■ Seitenauszug ■
::::::::::

Einen Karriereplan für sich hat Vice-President Hannig nicht entworfen. "Ich war nie auf eine nächsthöhere Position fixiert. Aber ich habe neue Herausforderungen immer gern angenommen", sagt sie rückblickend. Auch heute, in ihrem 17. Jahr bei Eucerin, bereitet ihr der Job noch immer viel Spaß. Allerdings zahlt sie auch ihren Preis für die Karriere. "Ich verzichte oft auf Freizeit", sagt sie. Am Wochenende besucht sie zum Beispiel Kongresse von Hautärzten, auf denen sie neue Trends erkundet, die auch für Eucerin eine Rolle spielen könnten.

Aus solchen Gelegenheiten zum Informationsaustausch ist auch das jüngste Produkt von Eucerin entstanden, eine Pflegecreme gegen Pigmentflecken. Zeit, mit ihrem Fahrrad an Alster oder Elbe zu radeln, bleibt der engagierten Managerin wenig. Denn oft befindet sie sich auch auf Dienstreisen in anderen Eucerin-Ländern. "Dies ist oft wie ein Ankommen bei Freunden", sagt sie. Während ihrer Zeit bei Beiersdorf hat sich Hannig ein Netzwerk von Kollegen geschaffen, mit denen sie inzwischen auch privat bekannt ist. "Bei mir verschmelzen Beruf und Freizeit", sagt sie.

"Es gibt noch viel zu tun bei Eucerin", hat die Chefin trotz des Erfolgs in den vergangenen Jahren ihren 70 Mitarbeitern am Hamburger Standort auf die Fahnen geschrieben. Unter anderem will sie die Cremes und Bodylotions in weiteren Ländern etablieren.

::::::::::

■ Datenteil ■
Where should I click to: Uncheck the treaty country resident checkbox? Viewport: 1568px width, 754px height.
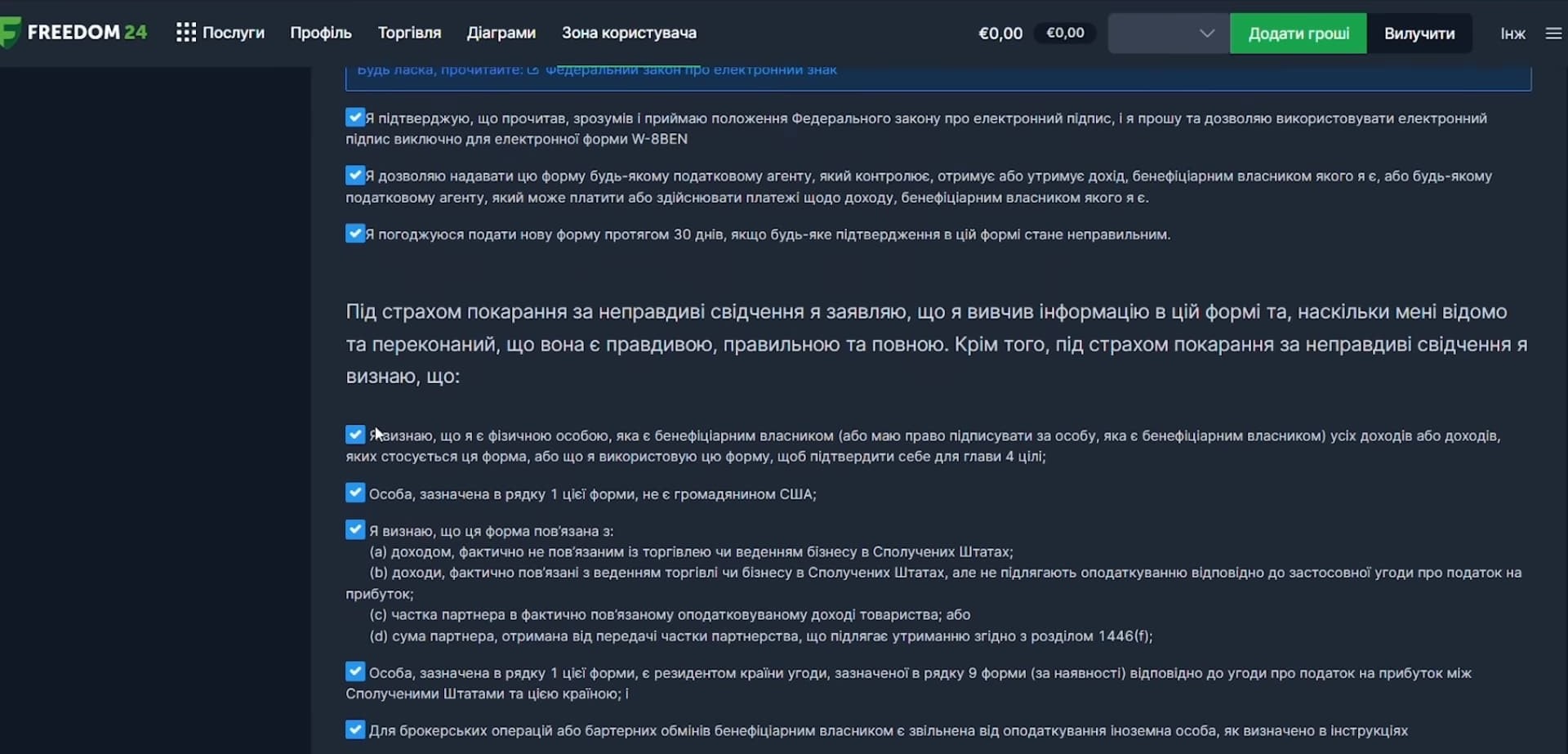click(354, 671)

::::::::::

■ Arbeitsauftrag ■
Stimmen die Aussagen (a) bis (c) mit dem Seitenauszug überein? Antworte jeweils mit Ja oder Nein und zitiere die entscheidenden Worte wörtlich. (a) Hannig hat für sich einen Karriereplan entworfen. (b) Am Wochenende besucht Hannig Kongresse von Hautärzten. (c) Hannig hat am Hamburger Standort 70 Mitarbeiter.

■ Schriftliche Lösung ■
(a) Nein: „Einen Karriereplan für sich hat Vice-President Hannig nicht entworfen.“
(b) Ja: „Am Wochenende besucht sie zum Beispiel Kongresse von Hautärzten“
(c) Ja: „ihren 70 Mitarbeitern am Hamburger Standort“